### Your goal
Repeat verbatim each line from the line with "Task: Click the 'MS" to the end of the entries. Pictures do not belong in the copy.

### Records to use
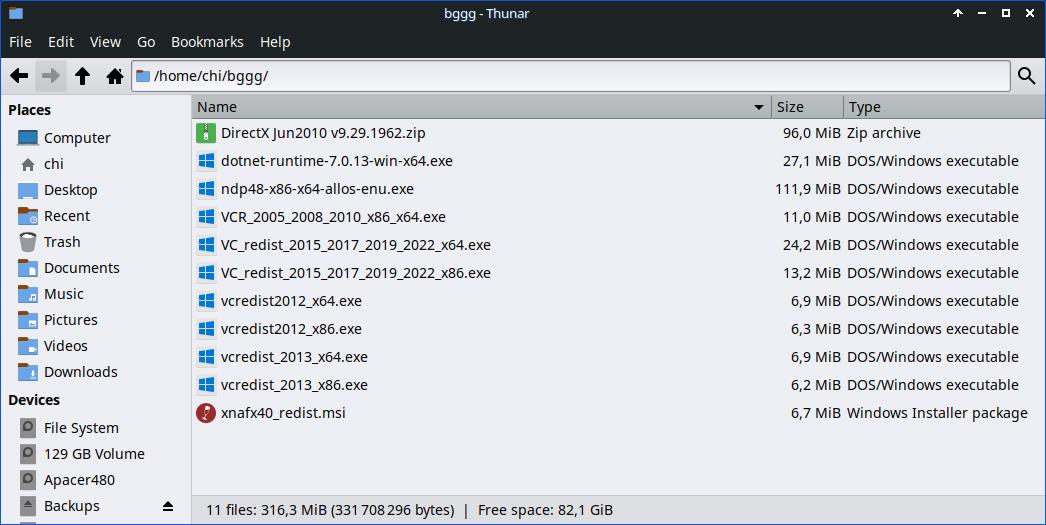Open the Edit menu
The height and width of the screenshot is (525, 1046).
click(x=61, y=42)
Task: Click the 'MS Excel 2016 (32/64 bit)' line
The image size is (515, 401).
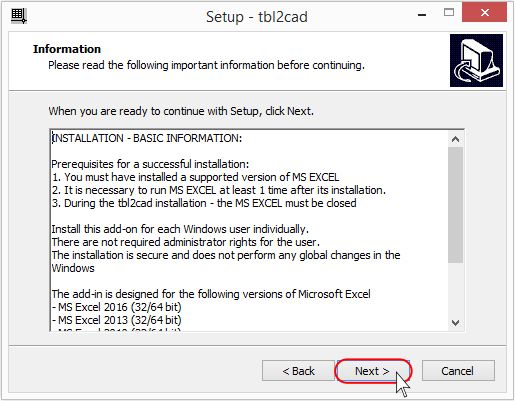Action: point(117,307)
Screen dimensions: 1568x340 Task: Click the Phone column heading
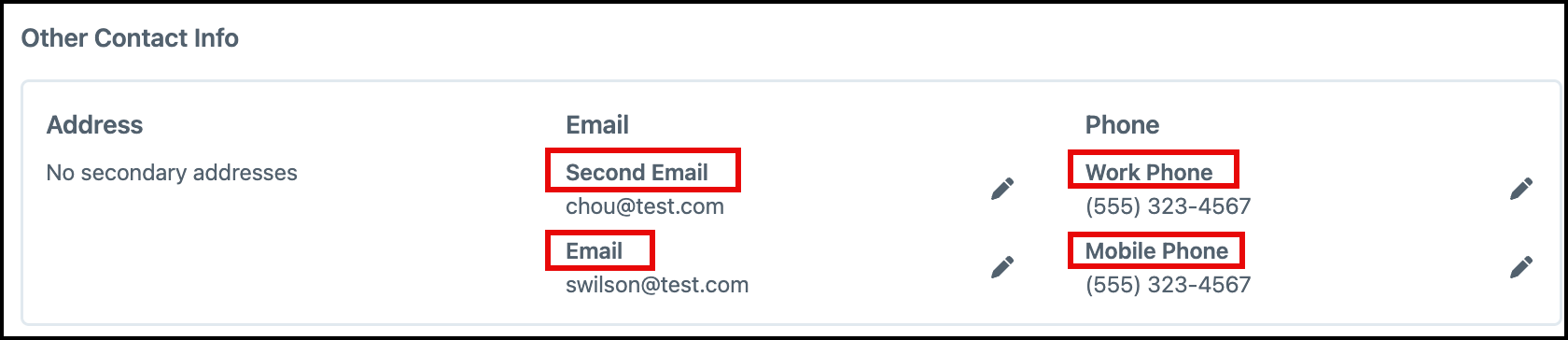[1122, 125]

### Final answer
Task: Click the 'MS Excel 2016 (32/64 bit)' line
The image size is (515, 401).
Action: point(117,307)
Screen dimensions: 1568x340 Task: Click the Phone column heading
[1122, 125]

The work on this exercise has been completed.